Monday, January 05, 2009

Rebel Without A Battery

Two weeks after starting on my new insulin pump, I got a low battery alarm on Saturday.

I called Animas and someone called me back immediately.

According to the rep, a new battery is supposed to last 5-7 weeks. My alarm, after only two weeks, was possibly happening because of the "start up" session I did.

That sounded ridiculous to me. Starting up the pump shouldn't waste several weeks of battery life.

The rep insisted that I only had 30 minutes of battery time left after the alarm went off.

The battery life indicator on the front screen of the pump was confusing. It's a battery icon with a black background. Sometimes a third of the battery is white, while other times two-thirds of the icon is white.

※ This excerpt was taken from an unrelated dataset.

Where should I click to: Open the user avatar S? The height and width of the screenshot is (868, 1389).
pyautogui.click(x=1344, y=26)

The rep told me two different things about whether the icon was a third empty or a third full.

He kept insisting I change the battery out. The pump works best with a lithium battery; Animas only provided one when I started the pump. We have alkaline batteries at home, but when I said I'd just pop one of these in, the rep was like "it's really best to use a lithium battery. You can buy them at..."

I cut him off.

"I know how to buy batteries. I just want to know why I'm getting a low battery alarm far before I should."

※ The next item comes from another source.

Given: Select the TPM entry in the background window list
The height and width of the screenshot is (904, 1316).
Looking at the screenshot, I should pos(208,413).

He couldn't answer that, and instead kept repeating things from his handbook about battery life.

I hung up on him.

He called back, and on my voice mail, urged me to buy a lithium battery and replace the battery.

At this point, it had been longer than 30 minutes since I got the first alarm.

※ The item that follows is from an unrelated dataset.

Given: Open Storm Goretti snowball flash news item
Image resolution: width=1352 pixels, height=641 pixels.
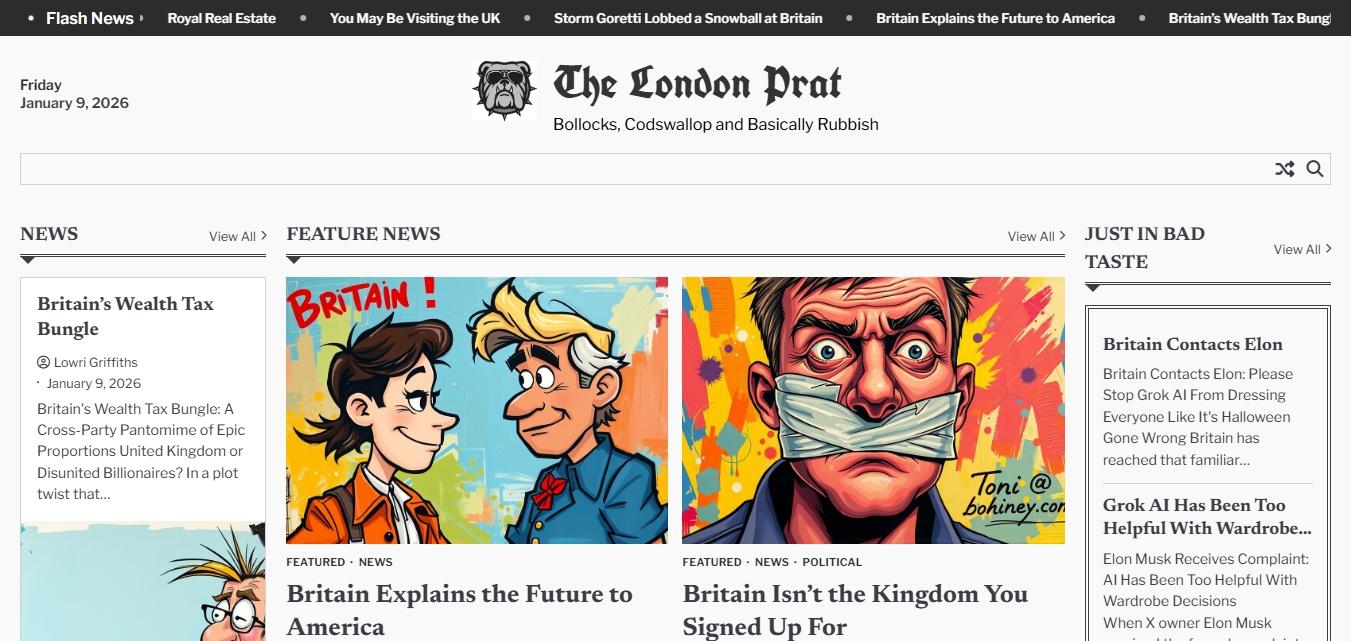Looking at the screenshot, I should (688, 18).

It's now almost two days later and the pump continues to work, although I am getting regular low battery messages.

I bought some lithium batteries at CVS a day later and have them ready to go.

But I almost want to see how long it takes for the battery to completely die. My old 508 used to give me low battery alarms and I could go another two days before the battery was completely out. I mean, what's the point of changing a battery out before it's really dead?

I think I'll just change the battery today, see how long the next one lasts, and if it's still less than five weeks, call Animas and complain.

Which, you know, is one of my specialties.

3 comments:

Lee Ann Thill said...

Maybe the battery they sent you was wonky in some way? I don't know how much more juice a Ping needs, but I have the 2020, and I change the battery maybe 2-4 times a year (it's not very often so I lose track). I can't recall ever having battery issues like the one you're describing, but I think your plan to change it when it dies and see how long the next one lasts is what I would do. When I get a low-battery warning, I can usually get a couple more days out of it, but that's varied.

type1emt said...

Mine lasted precisely 26 days(lithium,no less-what they'd included). 1.5 days from the first warning till the final death. Whatever you find out...please post about it.(I sure hope I don't have to change the battery every month)

Caro said...

I used to have an IR1200. The batteries lasted months. And I mean months. But the low battery warning was also flaky. Once I got a low battery alert but within the next 24 hours the battery status icon had regained 2 bars! I'm pretty sure I went a few weeks after that before I really needed to change it.

I have heard a couple of other similar problems with Pings though, so I wonder if either the Ping uses a lot more juice, or if Animas shipped them with a bunch of old batteries that were already below par.

The good thing about Animas pumps, unless things have changed, is that they retain your settings no matter how long the battery is out. Sure, no one wants a sudden dead pump and high BG in the middle of the night, but battery alerts on Medtronic pumps always scare me to act within minutes in case I lose all my settings, which has happened more than once!

I'm interested to hear how long that battery lasts, anyway!